┌────────

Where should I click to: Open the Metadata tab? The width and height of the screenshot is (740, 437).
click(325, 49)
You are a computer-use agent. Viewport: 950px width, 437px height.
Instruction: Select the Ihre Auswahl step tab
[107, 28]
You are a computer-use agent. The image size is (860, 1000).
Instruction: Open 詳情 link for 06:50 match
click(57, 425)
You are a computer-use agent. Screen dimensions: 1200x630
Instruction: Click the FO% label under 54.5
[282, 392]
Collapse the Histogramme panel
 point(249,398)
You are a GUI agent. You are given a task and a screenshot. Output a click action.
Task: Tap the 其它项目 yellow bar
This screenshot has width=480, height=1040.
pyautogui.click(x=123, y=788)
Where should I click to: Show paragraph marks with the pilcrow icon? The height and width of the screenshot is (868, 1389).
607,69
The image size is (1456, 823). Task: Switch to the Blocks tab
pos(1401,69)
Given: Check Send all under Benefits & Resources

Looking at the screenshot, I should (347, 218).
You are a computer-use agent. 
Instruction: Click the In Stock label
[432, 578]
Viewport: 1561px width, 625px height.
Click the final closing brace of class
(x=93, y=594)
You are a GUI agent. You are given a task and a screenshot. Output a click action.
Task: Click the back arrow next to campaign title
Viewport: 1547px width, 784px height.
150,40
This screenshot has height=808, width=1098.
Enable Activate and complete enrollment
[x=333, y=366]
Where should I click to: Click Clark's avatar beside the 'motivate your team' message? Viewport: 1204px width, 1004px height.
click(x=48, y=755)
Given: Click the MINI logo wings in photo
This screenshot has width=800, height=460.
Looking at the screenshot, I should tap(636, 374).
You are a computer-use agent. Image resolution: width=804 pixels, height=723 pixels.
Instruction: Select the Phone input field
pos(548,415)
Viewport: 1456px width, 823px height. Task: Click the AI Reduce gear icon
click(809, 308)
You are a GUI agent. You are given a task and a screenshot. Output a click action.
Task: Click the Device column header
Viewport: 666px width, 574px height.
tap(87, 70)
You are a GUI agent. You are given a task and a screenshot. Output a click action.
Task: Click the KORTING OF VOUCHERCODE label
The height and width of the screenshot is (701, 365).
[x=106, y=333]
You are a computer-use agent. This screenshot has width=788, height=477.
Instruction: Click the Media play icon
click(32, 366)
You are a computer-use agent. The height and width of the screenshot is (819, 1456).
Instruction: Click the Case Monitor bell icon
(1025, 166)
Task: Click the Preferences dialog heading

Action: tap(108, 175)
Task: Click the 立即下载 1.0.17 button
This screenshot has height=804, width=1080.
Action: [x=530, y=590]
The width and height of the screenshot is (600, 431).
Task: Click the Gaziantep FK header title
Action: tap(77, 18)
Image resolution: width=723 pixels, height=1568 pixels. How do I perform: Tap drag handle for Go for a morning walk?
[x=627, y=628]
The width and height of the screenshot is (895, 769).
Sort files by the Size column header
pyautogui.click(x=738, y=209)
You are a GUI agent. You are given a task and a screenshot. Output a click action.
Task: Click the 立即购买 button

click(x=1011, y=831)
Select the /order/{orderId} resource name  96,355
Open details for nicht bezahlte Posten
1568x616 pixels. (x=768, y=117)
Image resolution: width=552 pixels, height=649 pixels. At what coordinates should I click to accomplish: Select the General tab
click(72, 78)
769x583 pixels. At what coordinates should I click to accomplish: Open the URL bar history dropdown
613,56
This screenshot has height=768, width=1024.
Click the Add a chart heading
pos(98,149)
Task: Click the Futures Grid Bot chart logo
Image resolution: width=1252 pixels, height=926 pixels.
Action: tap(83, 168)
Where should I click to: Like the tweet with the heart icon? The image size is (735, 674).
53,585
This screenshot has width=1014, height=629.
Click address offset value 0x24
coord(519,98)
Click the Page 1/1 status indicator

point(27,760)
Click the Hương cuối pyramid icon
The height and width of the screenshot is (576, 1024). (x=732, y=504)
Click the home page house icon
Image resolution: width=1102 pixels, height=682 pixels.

└────────

### Brief
Reproduce all of the material above word for word, from the first line to the last.

### Result below
Where should I click to: Open the Metadata tab? The width and height of the screenshot is (740, 437).
click(325, 49)
You are a computer-use agent. Viewport: 950px width, 437px height.
Instruction: Select the Ihre Auswahl step tab
[107, 28]
You are a computer-use agent. The image size is (860, 1000).
Instruction: Open 詳情 link for 06:50 match
click(57, 425)
You are a computer-use agent. Screen dimensions: 1200x630
Instruction: Click the FO% label under 54.5
[282, 392]
Collapse the Histogramme panel
 point(249,398)
You are a GUI agent. You are given a task and a screenshot. Output a click action.
Task: Tap the 其它项目 yellow bar
This screenshot has width=480, height=1040.
pyautogui.click(x=123, y=788)
Where should I click to: Show paragraph marks with the pilcrow icon? The height and width of the screenshot is (868, 1389).
607,69
The image size is (1456, 823). Task: Switch to the Blocks tab
pos(1401,69)
Given: Check Send all under Benefits & Resources

Looking at the screenshot, I should (347, 218).
You are a computer-use agent. 
Instruction: Click the In Stock label
[432, 578]
Viewport: 1561px width, 625px height.
Click the final closing brace of class
(x=93, y=594)
You are a GUI agent. You are given a task and a screenshot. Output a click action.
Task: Click the back arrow next to campaign title
Viewport: 1547px width, 784px height.
150,40
This screenshot has height=808, width=1098.
Enable Activate and complete enrollment
[x=333, y=366]
Where should I click to: Click Clark's avatar beside the 'motivate your team' message? Viewport: 1204px width, 1004px height.
click(x=48, y=755)
Given: Click the MINI logo wings in photo
This screenshot has width=800, height=460.
Looking at the screenshot, I should tap(636, 374).
You are a computer-use agent. Image resolution: width=804 pixels, height=723 pixels.
Instruction: Select the Phone input field
pos(548,415)
Viewport: 1456px width, 823px height. Task: Click the AI Reduce gear icon
click(809, 308)
You are a GUI agent. You are given a task and a screenshot. Output a click action.
Task: Click the Device column header
Viewport: 666px width, 574px height.
tap(87, 70)
You are a GUI agent. You are given a task and a screenshot. Output a click action.
Task: Click the KORTING OF VOUCHERCODE label
The height and width of the screenshot is (701, 365).
[x=106, y=333]
You are a computer-use agent. This screenshot has width=788, height=477.
Instruction: Click the Media play icon
click(32, 366)
You are a computer-use agent. The height and width of the screenshot is (819, 1456).
Instruction: Click the Case Monitor bell icon
(1025, 166)
Task: Click the Preferences dialog heading

Action: tap(108, 175)
Task: Click the 立即下载 1.0.17 button
This screenshot has height=804, width=1080.
Action: [x=530, y=590]
The width and height of the screenshot is (600, 431).
Task: Click the Gaziantep FK header title
Action: tap(77, 18)
Image resolution: width=723 pixels, height=1568 pixels. How do I perform: Tap drag handle for Go for a morning walk?
[x=627, y=628]
The width and height of the screenshot is (895, 769).
Sort files by the Size column header
pyautogui.click(x=738, y=209)
You are a GUI agent. You are given a task and a screenshot. Output a click action.
Task: Click the 立即购买 button

click(x=1011, y=831)
Select the /order/{orderId} resource name  96,355
Open details for nicht bezahlte Posten
1568x616 pixels. (x=768, y=117)
Image resolution: width=552 pixels, height=649 pixels. At what coordinates should I click to accomplish: Select the General tab
click(72, 78)
769x583 pixels. At what coordinates should I click to accomplish: Open the URL bar history dropdown
613,56
This screenshot has height=768, width=1024.
Click the Add a chart heading
pos(98,149)
Task: Click the Futures Grid Bot chart logo
Image resolution: width=1252 pixels, height=926 pixels.
Action: tap(83, 168)
Where should I click to: Like the tweet with the heart icon? The image size is (735, 674).
53,585
This screenshot has width=1014, height=629.
Click address offset value 0x24
coord(519,98)
Click the Page 1/1 status indicator

point(27,760)
Click the Hương cuối pyramid icon
The height and width of the screenshot is (576, 1024). (x=732, y=504)
Click the home page house icon
Image resolution: width=1102 pixels, height=682 pixels.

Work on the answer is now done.